-- RECORDS follows --

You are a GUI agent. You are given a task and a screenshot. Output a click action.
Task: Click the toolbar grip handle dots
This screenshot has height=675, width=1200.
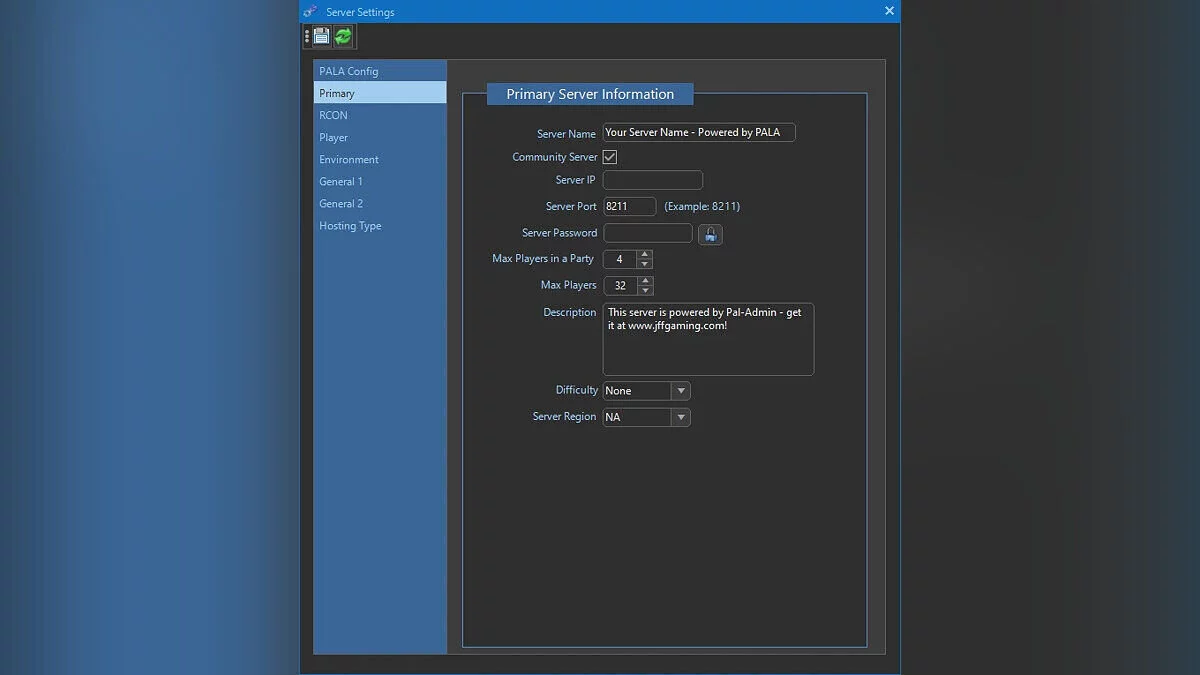coord(307,37)
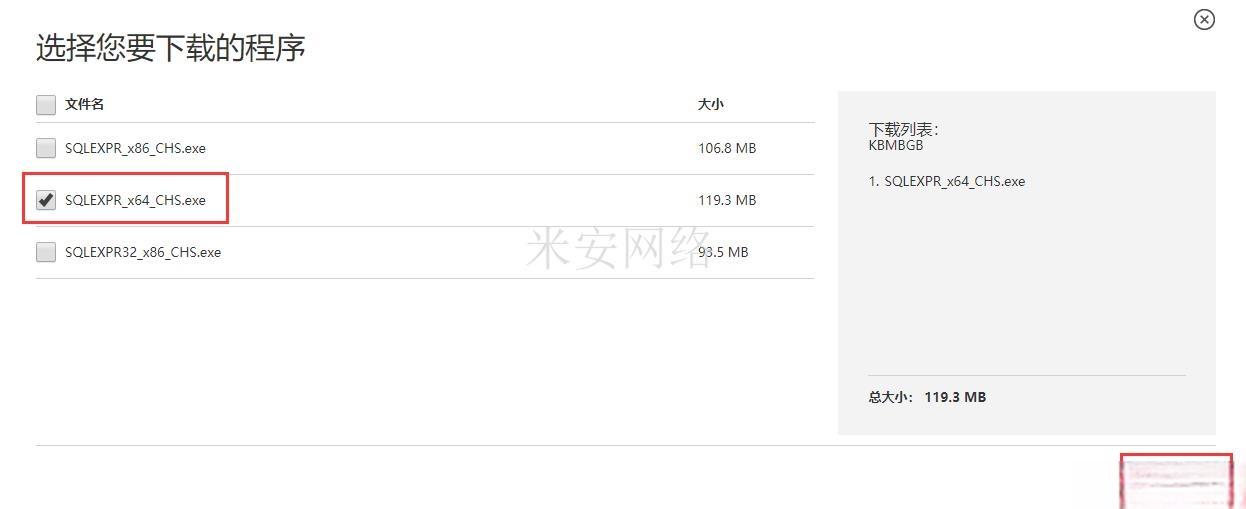Click the 106.8 MB size value
Image resolution: width=1246 pixels, height=509 pixels.
pyautogui.click(x=727, y=148)
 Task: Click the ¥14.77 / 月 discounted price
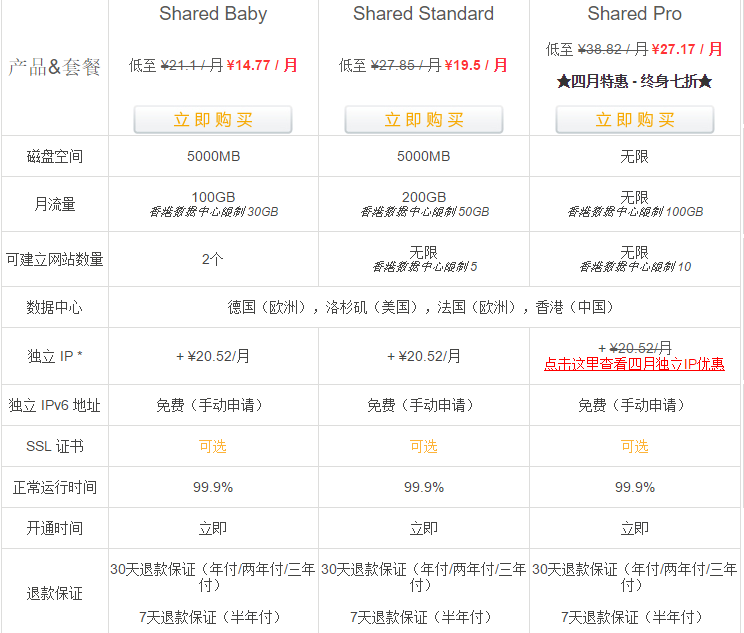click(262, 66)
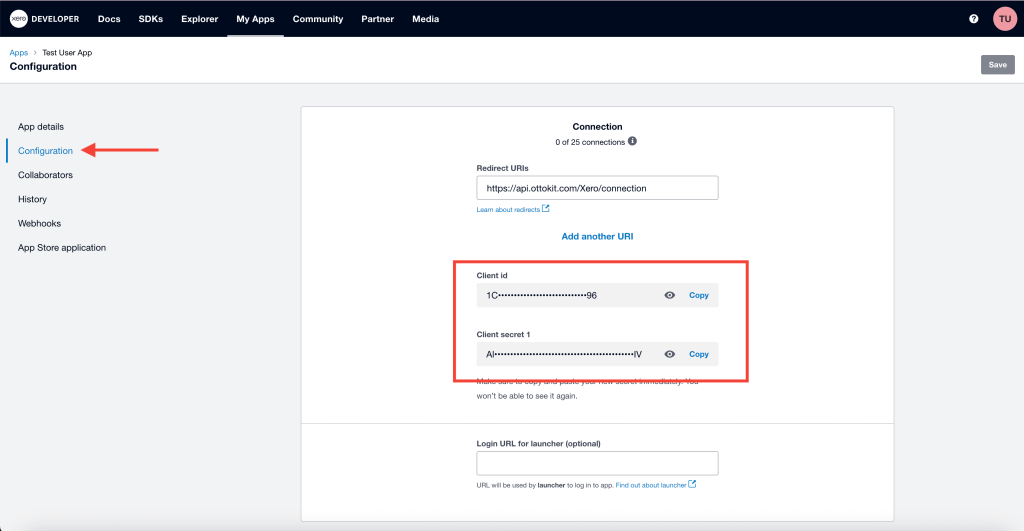Reveal Client id with eye icon
This screenshot has width=1024, height=531.
pos(670,295)
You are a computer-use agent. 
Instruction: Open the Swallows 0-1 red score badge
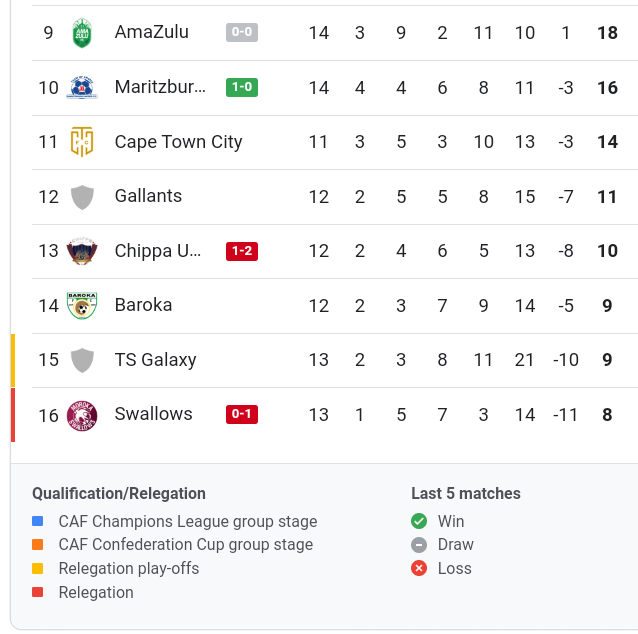(x=242, y=414)
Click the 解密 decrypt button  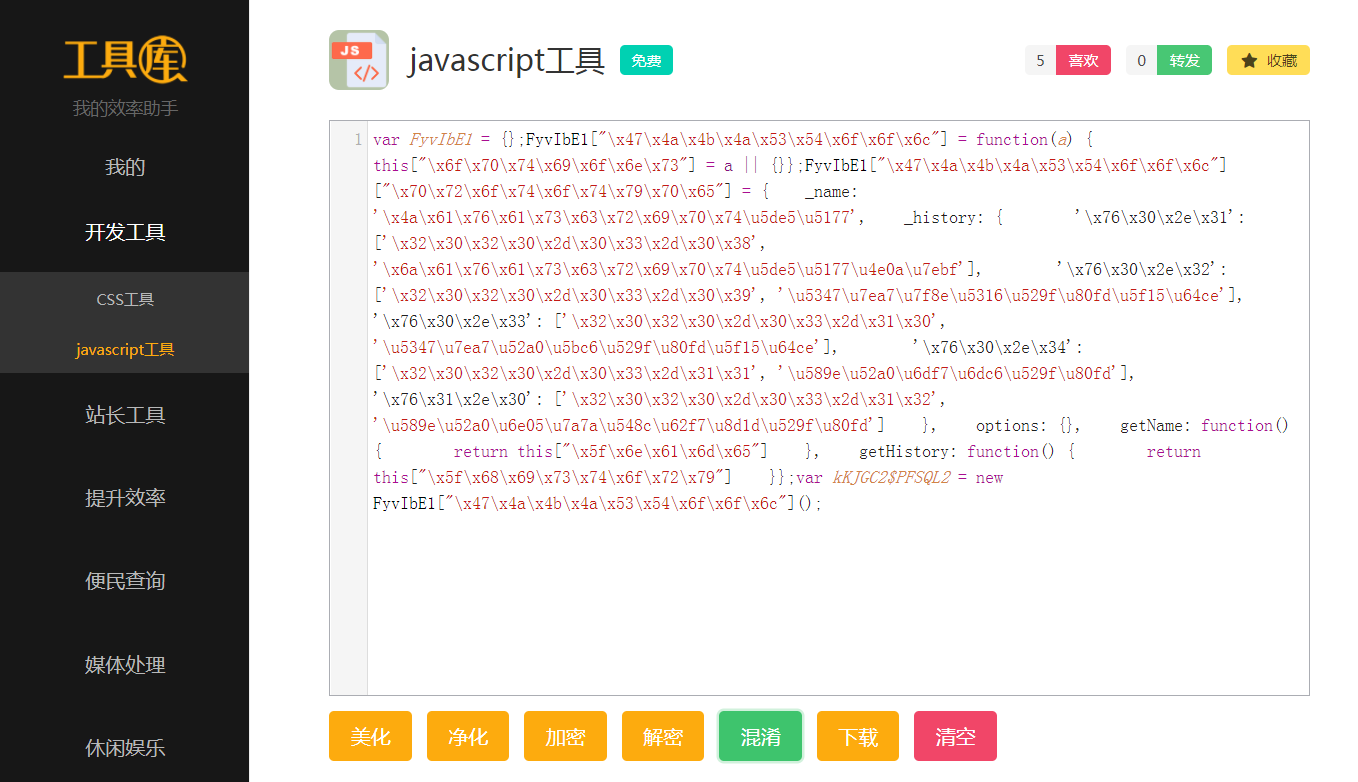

-- RECORDS concluded --

◆ BRIEF ◆
Each record above should be copied character for character, with pictures dropped.

◆ OUTPUT FOR THIS TASK ◆
You are a GUI agent. You are given a task and a screenshot. Output a click action.
Task: Click the toolbar grip handle dots
This screenshot has height=675, width=1200.
coord(307,37)
Click the 106.8 MB size value
Image resolution: width=1246 pixels, height=509 pixels.
pyautogui.click(x=727, y=148)
 Task: Click the ¥14.77 / 月 discounted price
click(262, 66)
Reveal Client id with eye icon
This screenshot has width=1024, height=531.
pos(670,295)
You are a computer-use agent. 
Instruction: Open the Swallows 0-1 red score badge
(x=242, y=414)
Click the 解密 decrypt button  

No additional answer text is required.